In an era when institutional sustainability is under a microscope, it’s time to take a closer look at Historically Black Colleges and Universities (HBCU) —not just for what they’re up against, but for what they’ve endured.
The opportunity emerges from work conducted at Baker Tilly as part of its ongoing efforts to improve the financial resiliency of colleges and universities nationwide – ensuring they are able to flourish as critical engines of workforce development and social mobility despite massive shifts in the landscape on which they operate.
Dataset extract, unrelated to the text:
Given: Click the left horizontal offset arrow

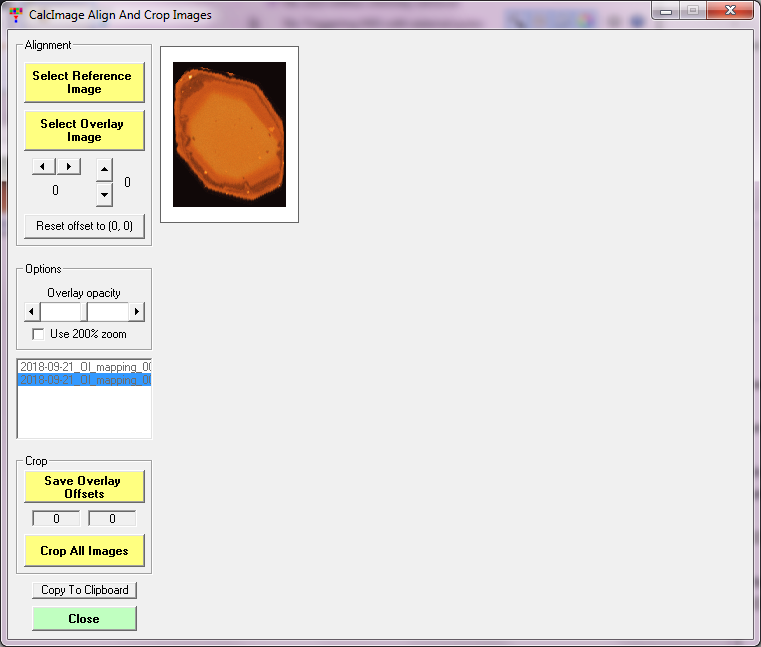Looking at the screenshot, I should [x=44, y=166].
The work resulted in a tool that leverages longitudinal data, 2010-23 from IPEDS and other publicly available sources. The tool is used to:
- Analyze institutions’ financial strengths and weaknesses
- Benchmark them against peers
- Evaluate their financial vulnerabilities against predictive risk patterns that emerge from mining the larger longitudinal corpus comprising over 3,000 institutions
- Offer guidance based on a database of financial recovery strategies
The tool is also able to profile whole groups of institutions – think, for example, HBCUs – the topic of this blog – rural serving institutions, the institutions that make up a university or college system, and a state’s private or public sector higher education institutions.
The tool has been calibrated against institutions that are closed or acquired, have been put onto heightened cash management, that announce major budget deficits and/or financial cuts and restructuring plans. And because it is designed to learn, it “gets smarter” with every analysis; its predictive powers become increasingly targeted and more reliable.
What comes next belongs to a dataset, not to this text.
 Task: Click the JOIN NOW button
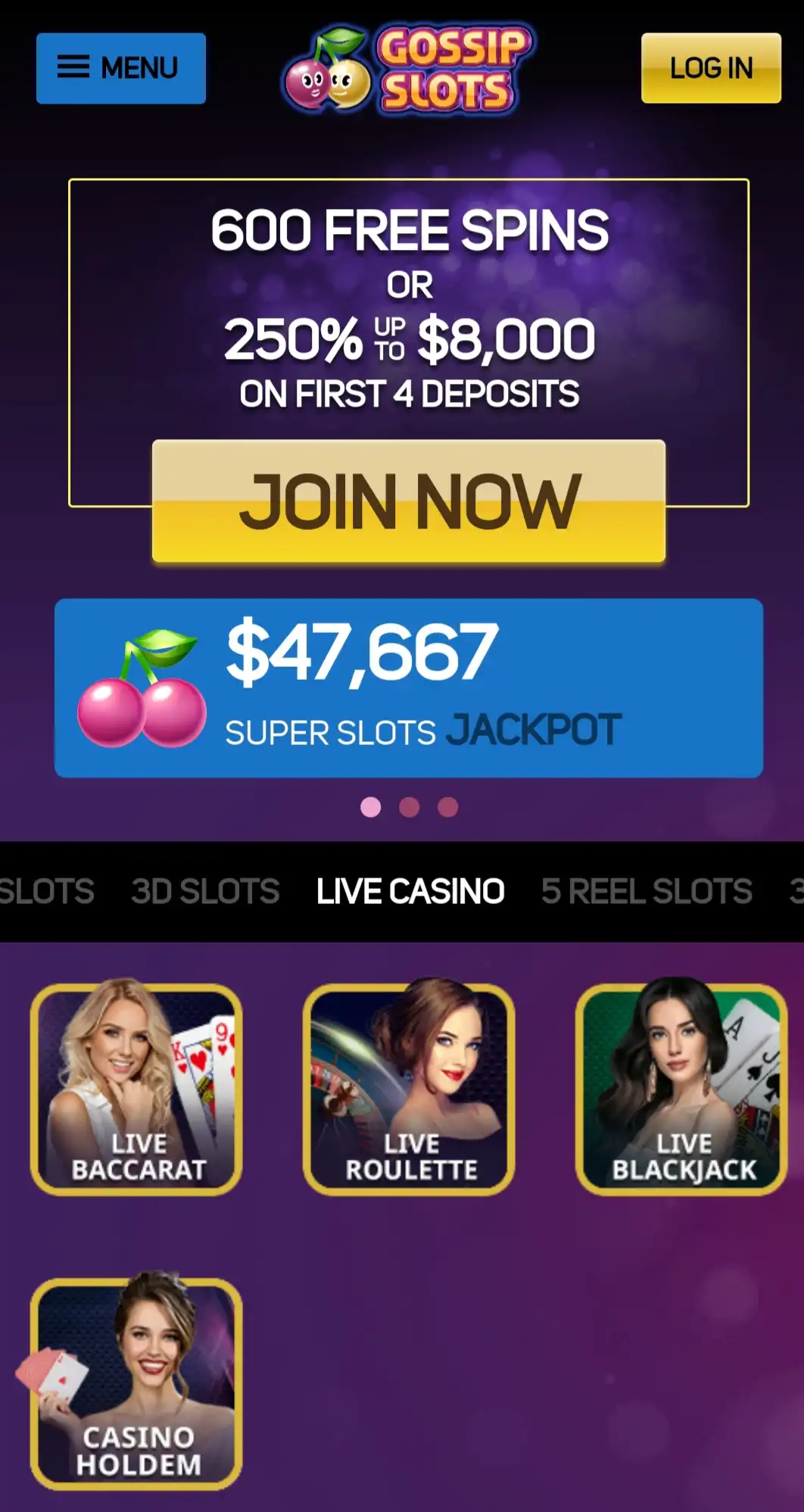click(x=409, y=501)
More details about the tool and its operations are forthcoming.
In the meantime, this blog represents the first based on insights derived from its ongoing use. It is a cross-sector analysis of HBCUs, and it paints a picture that’s both familiar and revealing. Familiar because these institutions have long operated at the intersection of high mission and high constraint. Revealing because the data shows just how consistently they’ve adapted across Carnegie Classifications and governance structures—and what that says about the systems surrounding them.
Topline takeaway: HBCUs tend to fall in the moderate risk zone on financial health assessments—not because they’re flush, but because they’ve learned to navigate volatility without the cushions most of their peers take for granted. Their performance metrics show resilience, yes—but also dependency. Not on tuition or endowment income. On policy.